9/11: Events of the Day

9/11 Primary Day

The events of 9/11 represented a rupture of America’s understanding of the world, none of which was clear as the events began to unfold. Prior to the crash of the first plane into the North Tower, New Yorkers were bustling with activities typical of the morning rush. Parents were sending children off to school, which had just resumed after Labor Day. Others were hastening to the polls to do their civic duty by voting in the city’s primary elections. In retrospect, these routine activities may have played a substantial role in saving lives on that fateful day, as they positioned many World Trade Center employees far from their offices.

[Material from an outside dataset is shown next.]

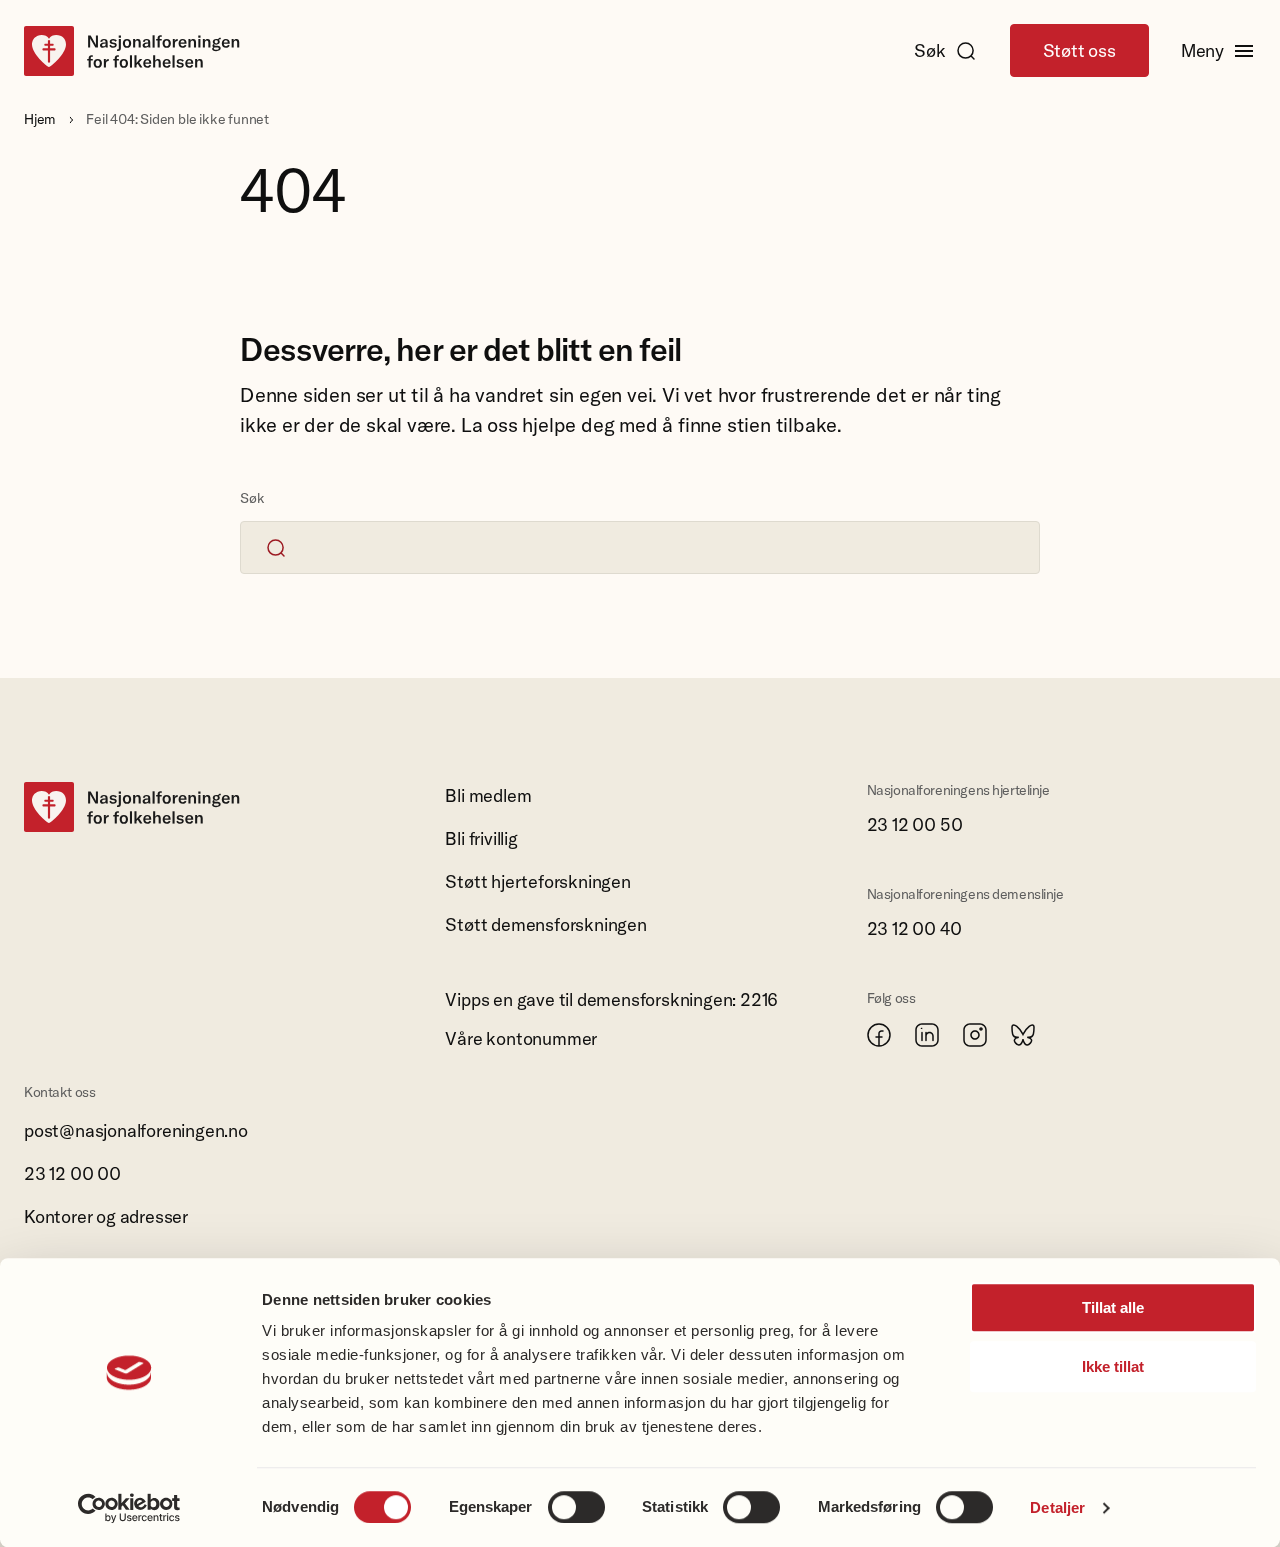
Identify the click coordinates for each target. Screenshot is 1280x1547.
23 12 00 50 (915, 824)
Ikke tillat (1113, 1366)
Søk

The 9/11 Memorial Museum is actively acquiring materials related to the September 11 primaries as part of a larger effort to document the disruptions to notions of “normalcy” that prevailed before 8:46 a.m. One example is a pin-back button worn by supporters of Betsy Gotbaum, who was running as a Democrat for Public Advocate. Gotbaum, who left her position as president of the New-York Historical Society the previous spring to launch her campaign, was on the streets that morning greeting passersby while urging them to vote. As a result of the collapse of the World Trade Center, Governor George Pataki declared a statewide emergency and suspended the elections, which were rescheduled for September 25. The button recalls that immediately prior to the terrorist strikes on the United States, New York City’s lead media story focused on the hotly fought contests for Democratic mayor, public advocate and other office nominations.

Other election-related materials in the permanent collection include various brochures, pamphlets and mailers -- some in multiple languages -- urging voters to participate in this civic obligation scheduled for September 11, issued by supporters of candidates ranging from Fernando Ferrer, Borough President of the Bronx running for Mayor, and Sheldon Leffler, aiming to be elected Borough President of Queens, to Matthew Ferrell, a Democrat running for City Council. Deepening these resources is a red tag used as a seal for the opening and closing of poll boxes and a “Downtown Independent Democrats” flyer printed as a door hanger onto which FDNY first-responder Lt. Mickey Kross scrawled a hasty note alerting his girlfriend who lived nearby that he had survived the collapse and was miraculously “OK” amid the devastation. This collection is a work in progress and the Memorial Museum’s curator would be eager to receive additional September 11 Primary Day artifacts.